Views: 1.4K
PANGANDARAN, JAPOS.CO – Mendirikan sebuah usaha yang memiliki cuan beromset puluhan juta memang tidak semudah membalikan telapak tangan. Ada banyak rintangan dan cobaan selama berprosesnya. Seperti yang dirasakan Bayu Pebrianto (37) pemuda asal Desa Wonoharjo, Kecamatan Pangandaran, Kabupaten Pangandaran, merasakan proses panjang untuk menjadi seorang pengusaha konveksi. Ia mengaku hanya bermodalkan mesin jahit bekas, merintis usaha konveksi dan mendirikan produk fesyen dengan brand sendiri.
Bayu merupakan mantan karyawan garmen di salah satu perusahaan Kota Bandung.

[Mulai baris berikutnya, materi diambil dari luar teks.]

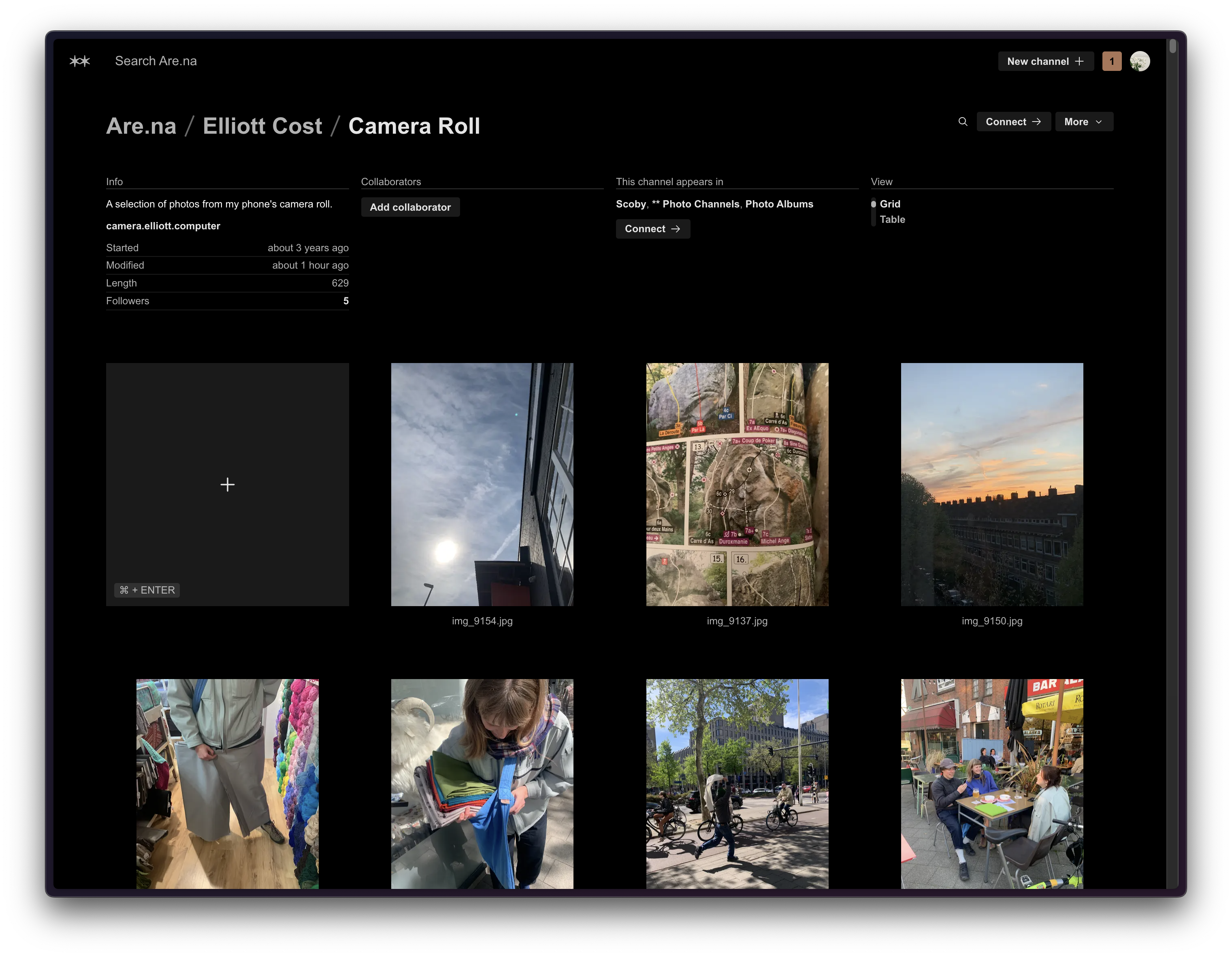Open the notification badge showing 1
Viewport: 1232px width, 957px height.
(1111, 61)
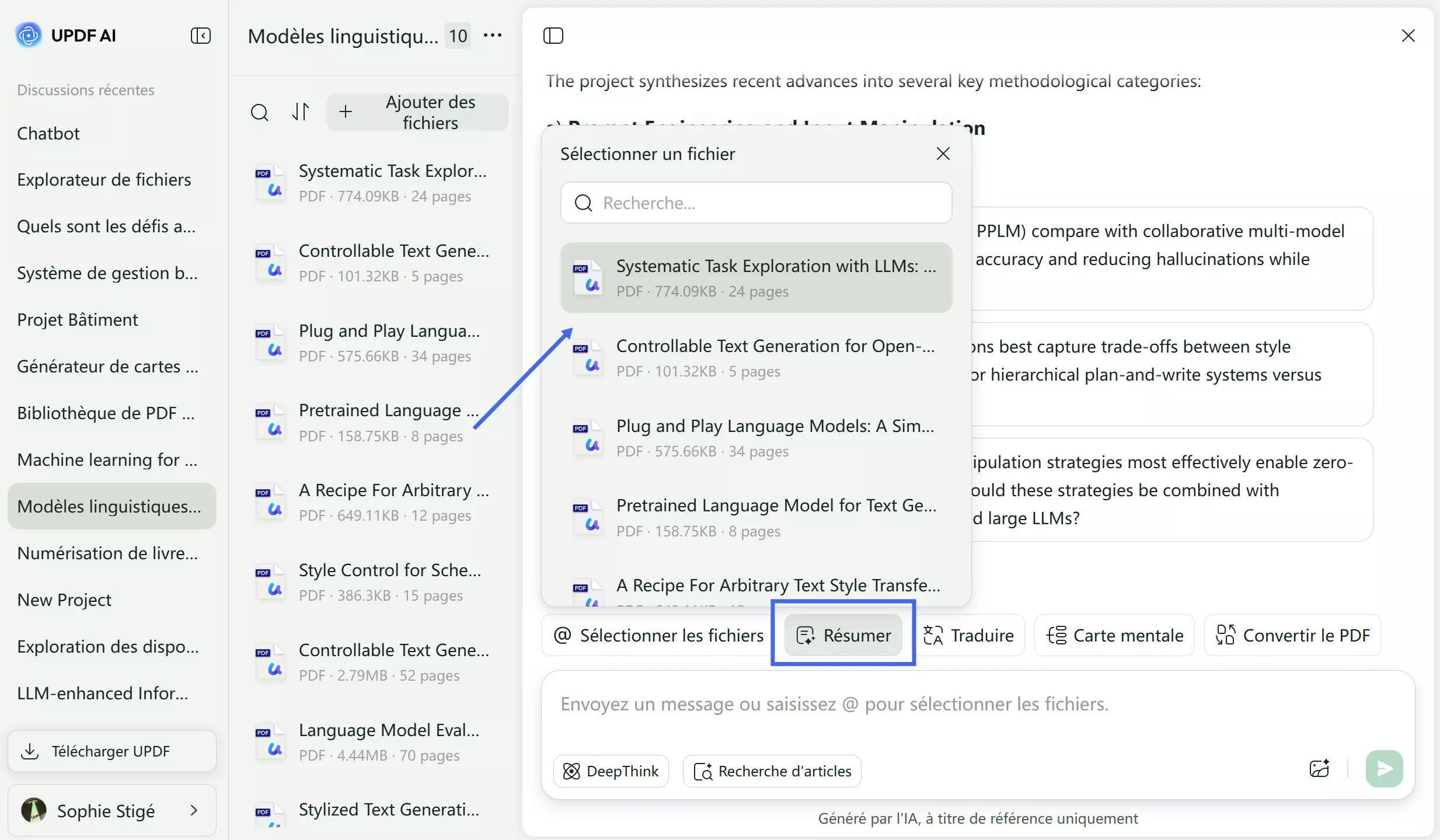Open the Projet Bâtiment discussion
Image resolution: width=1440 pixels, height=840 pixels.
78,320
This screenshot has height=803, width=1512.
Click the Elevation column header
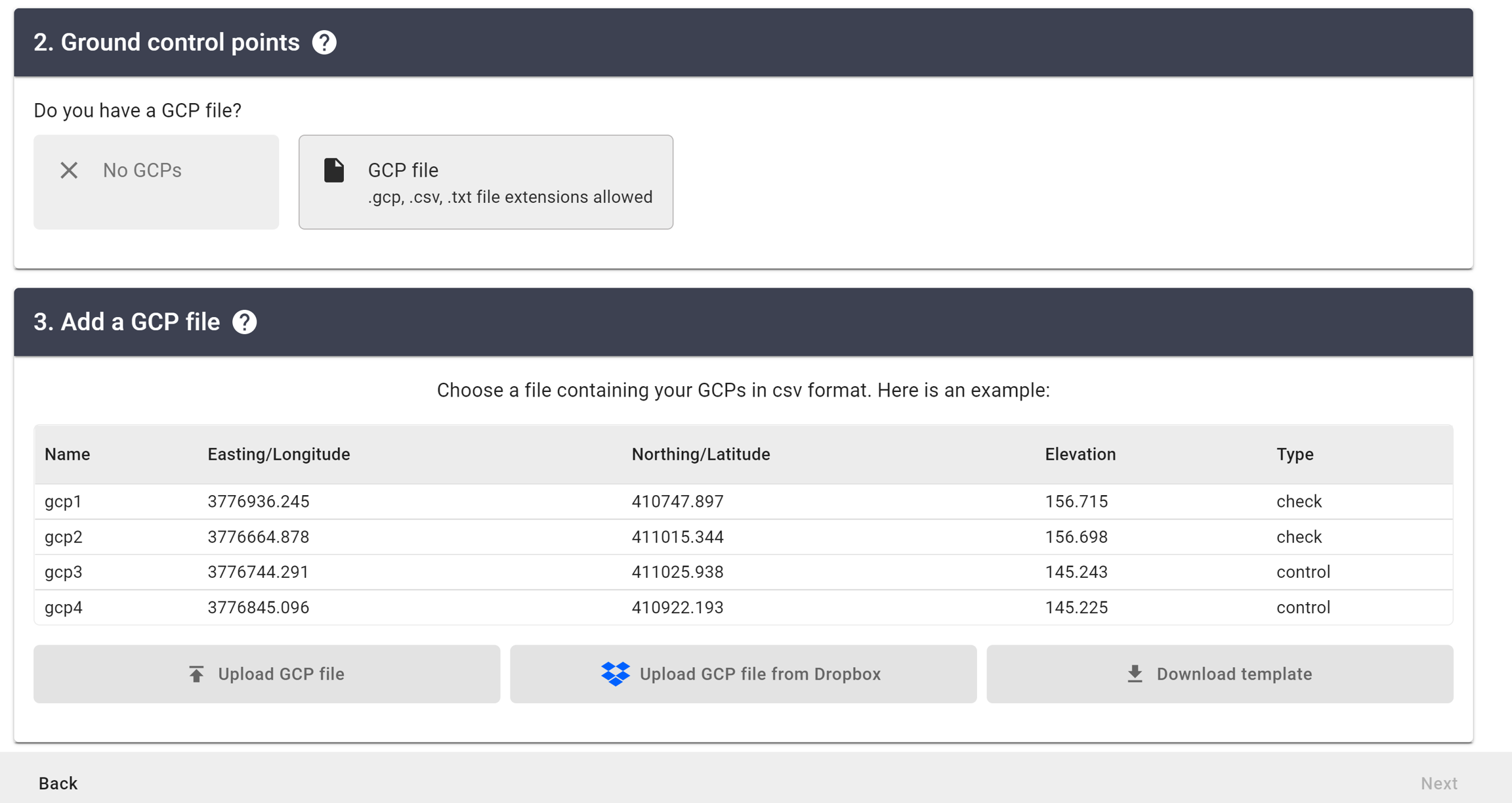point(1080,454)
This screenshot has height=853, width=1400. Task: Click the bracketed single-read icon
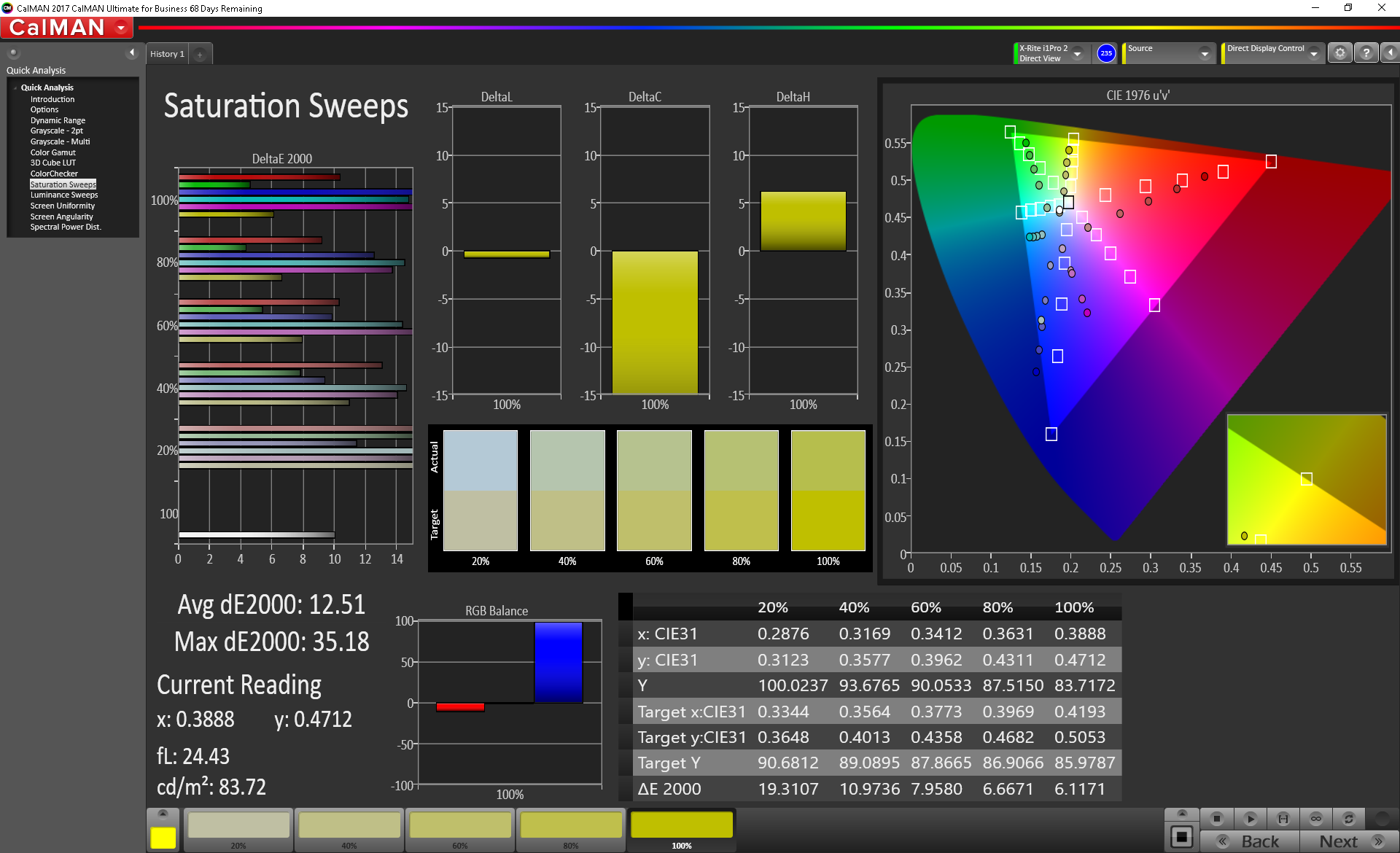coord(1283,819)
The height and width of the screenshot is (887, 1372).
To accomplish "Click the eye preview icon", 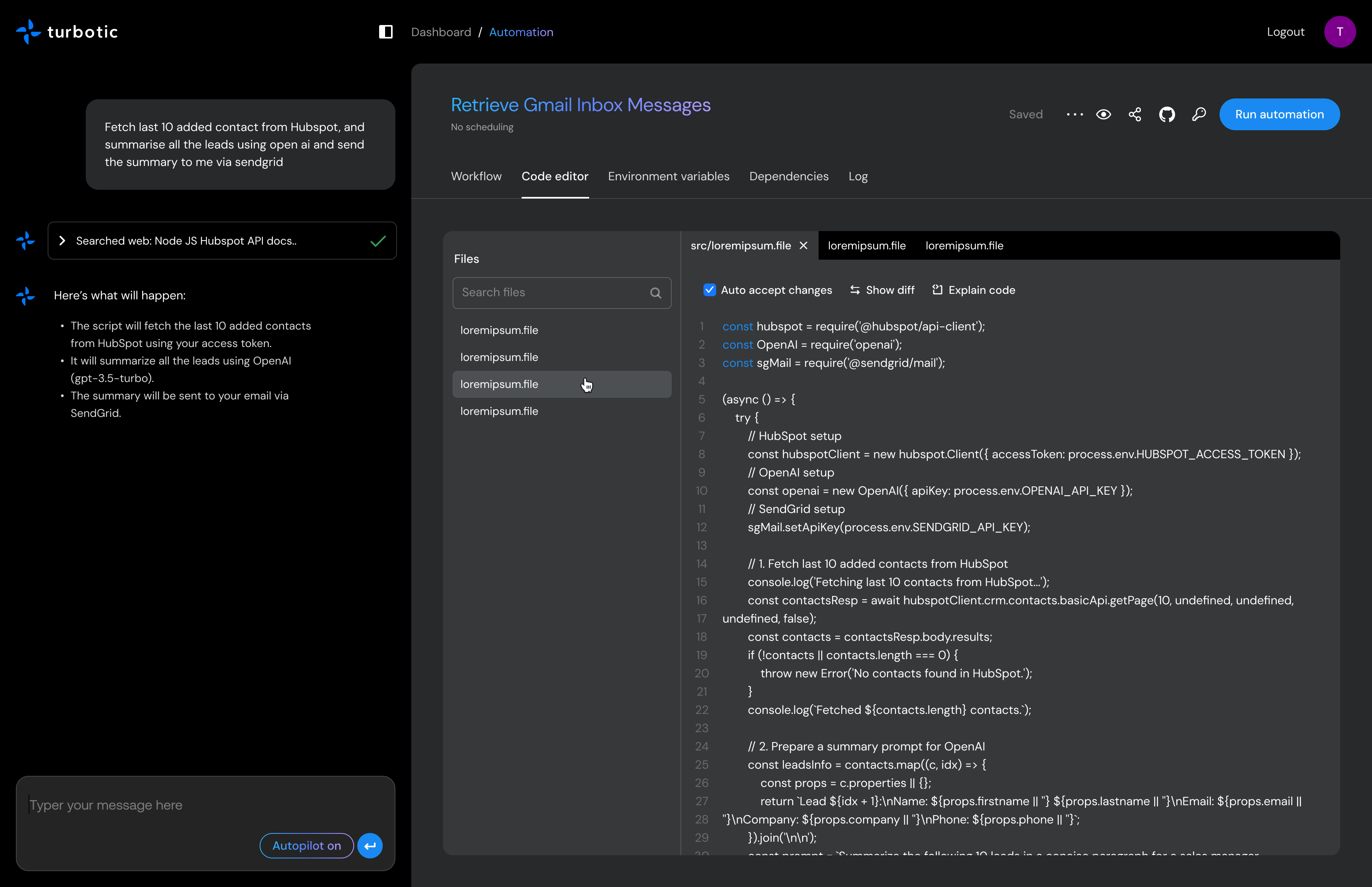I will pyautogui.click(x=1104, y=114).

Dia cukup lama bekerja untuk orang lain. Bayu mengaku hanya bermodal awal mesin jahit milik temannya yang kerja di pabrik garmen.
Tahun 2016, Bayu keluar dari pekerjaannya dan memilih merintis usahanya sendiri di Kabupaten Pangandaran. Meskipun hanya memanfaatkan ruang tamu untuk produksi berbagai jenis pakaian. Bayu tetap semangat untuk melanjutkan usahanya.
Bayu mengatakan awalnya tidak sengaja, waktu kerja di garmen punya supervisor yang memiliki mesin jahit sendiri dan membuka jasa penjahitan sendiri serta produksi kebutuhan fesyen. “Waktu itu sekitar tahun 2014 ada teman sekampus saya menawarkan pembuatan jeans dengan branding yang cukup terkenal waktu itu. Kemudian saya tawarkan ke teman saya yang punya mesin jahit untuk meminta dibantu produksi,” kata Bayu saat berbincang dengan japos.co, Kamis (14/3).
Ia mengatakan orderan pertama itu diambil untuk pertama kalinya sebagai pilot project. “Alhamdulillah hasilnya client suka, mulai dari situ ada yang minta lagi. Kemudian, permintaan banyak sampai berlanjut terus ada yang suka dengan hasil jahitannya. Bahkan sampai nambah mesin, pinjam lagi karena waktu itu masih ikut dengan teman di Bandung,” katanya.
Setelah memutuskan pulang ke Pangandaran, Bayu mulai merintis usaha konveksinya dengan hanya 2 unit mesin jahit. Selain itu, Bayu pun menerima pinjaman 8 mesin jahit tambahan dari temannya. Kendati demikian, kata Bayu, untuk memulai usaha menjahit ruangannya memakai ruang tamu rumah, dengan hanya 5 orang pekerja hingga menambah belasan karyawan. “Seiring berjalannya waktu, mencicil beli mesin dan tentu menambah karyawan juga ,” kata Bayu.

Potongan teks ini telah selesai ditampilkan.